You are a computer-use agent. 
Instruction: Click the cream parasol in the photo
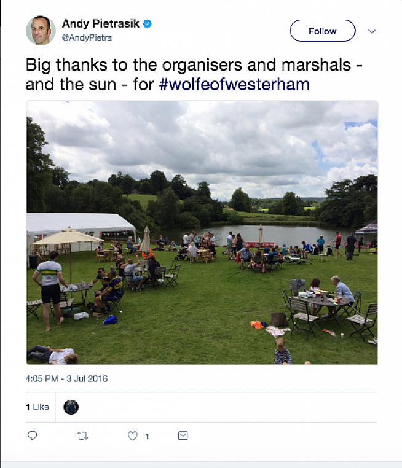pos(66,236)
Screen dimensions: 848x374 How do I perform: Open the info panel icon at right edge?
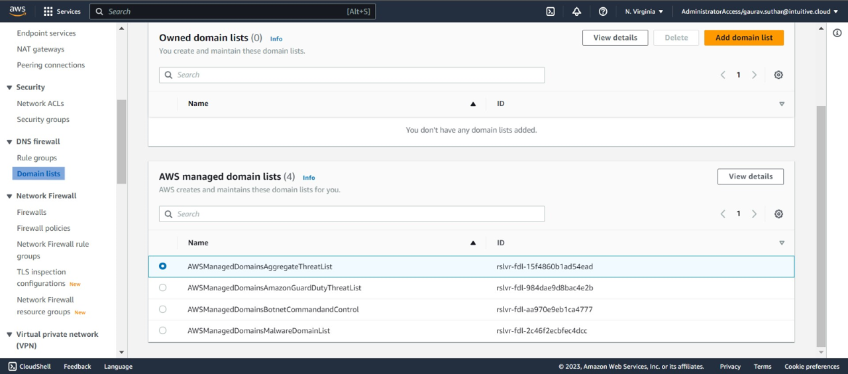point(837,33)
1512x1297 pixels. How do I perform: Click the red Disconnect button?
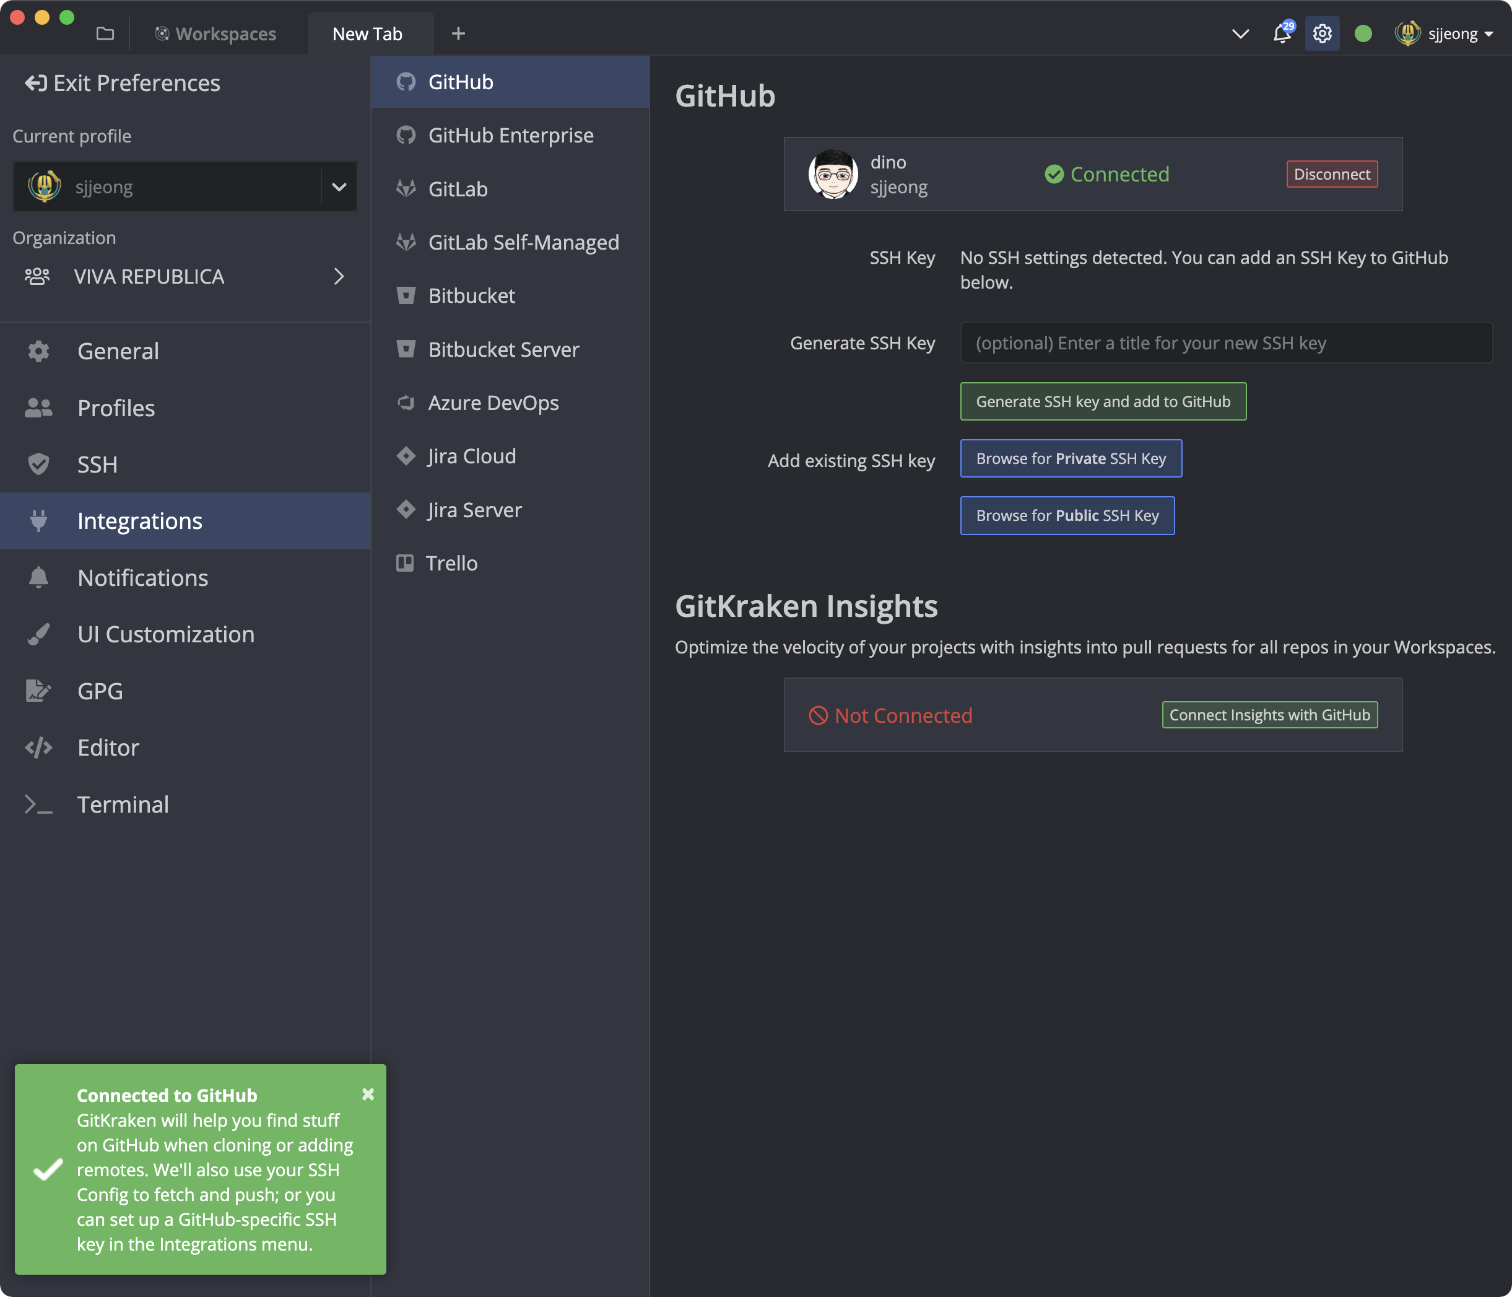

- Set task: Print the lines of the data word for word, from the line containing "Screen dimensions: 848x374" through the end of the data, both ends included, and leave out the pictures.

- Full answer:
Screen dimensions: 848x374 How do I perform: Open the info panel icon at right edge?
point(837,33)
1512x1297 pixels. How do I perform: Click the red Disconnect button?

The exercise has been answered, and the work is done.